• Work to be completed: For the word "comunicación", count the lines in the records below that include it and give only that number.

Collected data
[Start of section]

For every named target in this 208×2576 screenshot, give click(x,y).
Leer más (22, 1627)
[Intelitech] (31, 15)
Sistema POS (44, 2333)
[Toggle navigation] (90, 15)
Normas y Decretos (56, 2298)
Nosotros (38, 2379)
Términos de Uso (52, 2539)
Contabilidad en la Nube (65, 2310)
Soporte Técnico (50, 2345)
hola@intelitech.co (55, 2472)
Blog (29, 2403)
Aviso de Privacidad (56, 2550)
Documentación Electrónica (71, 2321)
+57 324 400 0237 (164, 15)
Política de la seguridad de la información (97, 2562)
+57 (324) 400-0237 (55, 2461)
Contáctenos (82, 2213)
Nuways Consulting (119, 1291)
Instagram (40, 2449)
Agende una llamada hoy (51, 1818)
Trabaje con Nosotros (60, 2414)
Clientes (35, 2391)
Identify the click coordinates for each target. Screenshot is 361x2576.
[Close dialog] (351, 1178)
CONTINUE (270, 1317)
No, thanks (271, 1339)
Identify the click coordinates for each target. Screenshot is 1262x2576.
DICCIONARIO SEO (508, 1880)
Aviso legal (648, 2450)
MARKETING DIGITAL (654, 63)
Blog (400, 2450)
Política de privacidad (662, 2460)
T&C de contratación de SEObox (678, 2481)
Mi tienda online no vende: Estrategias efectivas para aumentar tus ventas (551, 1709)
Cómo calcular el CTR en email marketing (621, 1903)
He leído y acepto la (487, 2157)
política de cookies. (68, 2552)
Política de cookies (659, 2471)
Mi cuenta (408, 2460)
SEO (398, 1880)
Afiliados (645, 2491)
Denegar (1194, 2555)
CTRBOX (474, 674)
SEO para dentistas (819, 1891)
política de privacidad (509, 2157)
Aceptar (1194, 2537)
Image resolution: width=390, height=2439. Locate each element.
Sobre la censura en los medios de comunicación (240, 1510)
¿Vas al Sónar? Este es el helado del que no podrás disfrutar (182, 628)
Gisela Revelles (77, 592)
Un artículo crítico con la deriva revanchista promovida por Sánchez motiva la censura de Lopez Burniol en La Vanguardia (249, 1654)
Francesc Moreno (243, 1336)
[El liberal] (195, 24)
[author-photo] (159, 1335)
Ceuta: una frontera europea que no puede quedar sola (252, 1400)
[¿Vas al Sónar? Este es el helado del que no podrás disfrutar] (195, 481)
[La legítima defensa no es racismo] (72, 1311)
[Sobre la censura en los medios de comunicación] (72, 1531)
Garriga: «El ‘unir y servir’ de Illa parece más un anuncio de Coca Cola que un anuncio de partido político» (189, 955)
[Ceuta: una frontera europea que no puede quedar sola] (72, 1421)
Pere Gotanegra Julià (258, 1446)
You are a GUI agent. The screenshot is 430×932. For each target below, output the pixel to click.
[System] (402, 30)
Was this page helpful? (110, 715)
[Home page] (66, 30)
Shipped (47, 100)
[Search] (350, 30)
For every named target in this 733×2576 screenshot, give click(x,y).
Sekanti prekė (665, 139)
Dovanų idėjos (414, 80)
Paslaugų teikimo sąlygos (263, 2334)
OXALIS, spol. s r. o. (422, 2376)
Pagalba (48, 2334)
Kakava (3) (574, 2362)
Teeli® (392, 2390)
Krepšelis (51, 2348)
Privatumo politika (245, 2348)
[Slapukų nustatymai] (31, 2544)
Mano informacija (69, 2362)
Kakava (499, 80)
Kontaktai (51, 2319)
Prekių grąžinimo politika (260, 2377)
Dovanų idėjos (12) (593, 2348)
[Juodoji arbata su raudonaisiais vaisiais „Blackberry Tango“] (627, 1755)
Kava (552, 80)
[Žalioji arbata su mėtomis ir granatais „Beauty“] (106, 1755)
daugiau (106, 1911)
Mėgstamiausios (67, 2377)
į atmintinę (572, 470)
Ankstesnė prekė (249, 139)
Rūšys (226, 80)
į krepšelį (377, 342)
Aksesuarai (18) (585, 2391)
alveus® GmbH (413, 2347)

[End of section]

• Output of the task: 2